Why do some Medicaid patients pay more for generics than others?

Copays vary by state and by whether you’re in fee-for-service Medicaid or a managed care plan. Some states have raised copays even as drug prices dropped, using them as a tool to discourage use. If your copay seems high for a generic, contact your state Medicaid office-there may be a way to get it lowered or waived.

Can I switch from a brand-name drug to a generic on Medicaid?

Yes, and your pharmacist is required to substitute a generic unless your doctor specifically says not to. If your doctor wrote a brand-name prescription, you can ask them to change it to the generic version. Most doctors support this because it reduces your out-of-pocket cost and improves adherence.

Why does Medicaid spend more on drugs even though generics are so cheap?

While generics make up 90% of prescriptions, the most expensive drugs-often specialty biologics for cancer or rare diseases-are driving spending. These drugs cost over $1,000 per prescription but are used by less than 2% of patients. Their high cost pushes overall spending up, even when most prescriptions are cheap generics.

Do Pharmacy Benefit Managers (PBMs) make generics more expensive for Medicaid patients?

They can. PBMs take fees from drug manufacturers and pharmacies, and in some cases, those fees eat into savings. Ohio’s 2025 audit found PBMs collected 31% in fees on $208 million in generic drug sales-$64 million that didn’t go to patients or providers. Some states are now limiting PBM fees or creating their own pharmacy networks to cut out the middleman.

Is there a way to get generics cheaper than Medicaid covers?
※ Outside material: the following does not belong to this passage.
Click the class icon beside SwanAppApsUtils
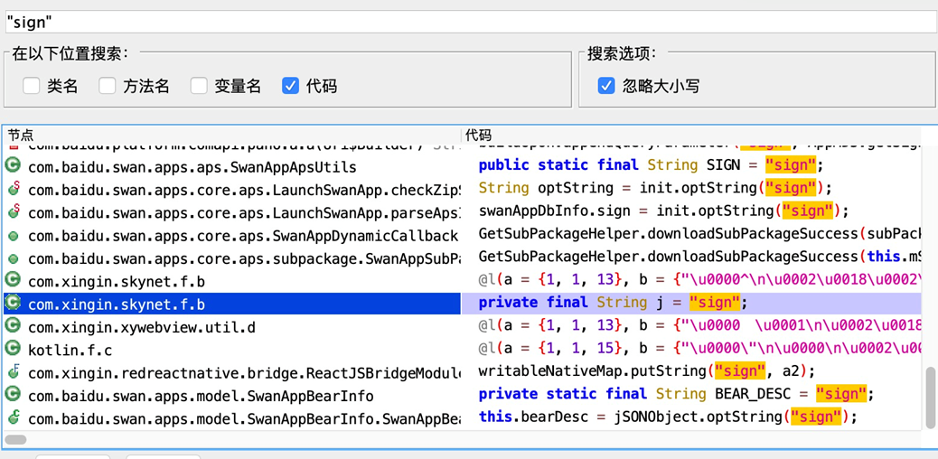The image size is (938, 459). point(14,166)

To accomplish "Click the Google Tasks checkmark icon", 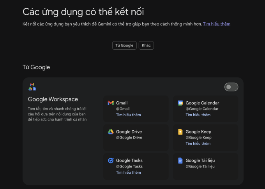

Sometimes. Retail discount programs like Mark Cuban Cost Plus Drug Company or GoodRx can offer lower prices on certain generics-but only if you’re paying out of pocket. Medicaid enrollees usually can’t use these discounts because Medicaid is already the payer. However, if you’re between coverage or your Medicaid application is pending, these services can help bridge the gap.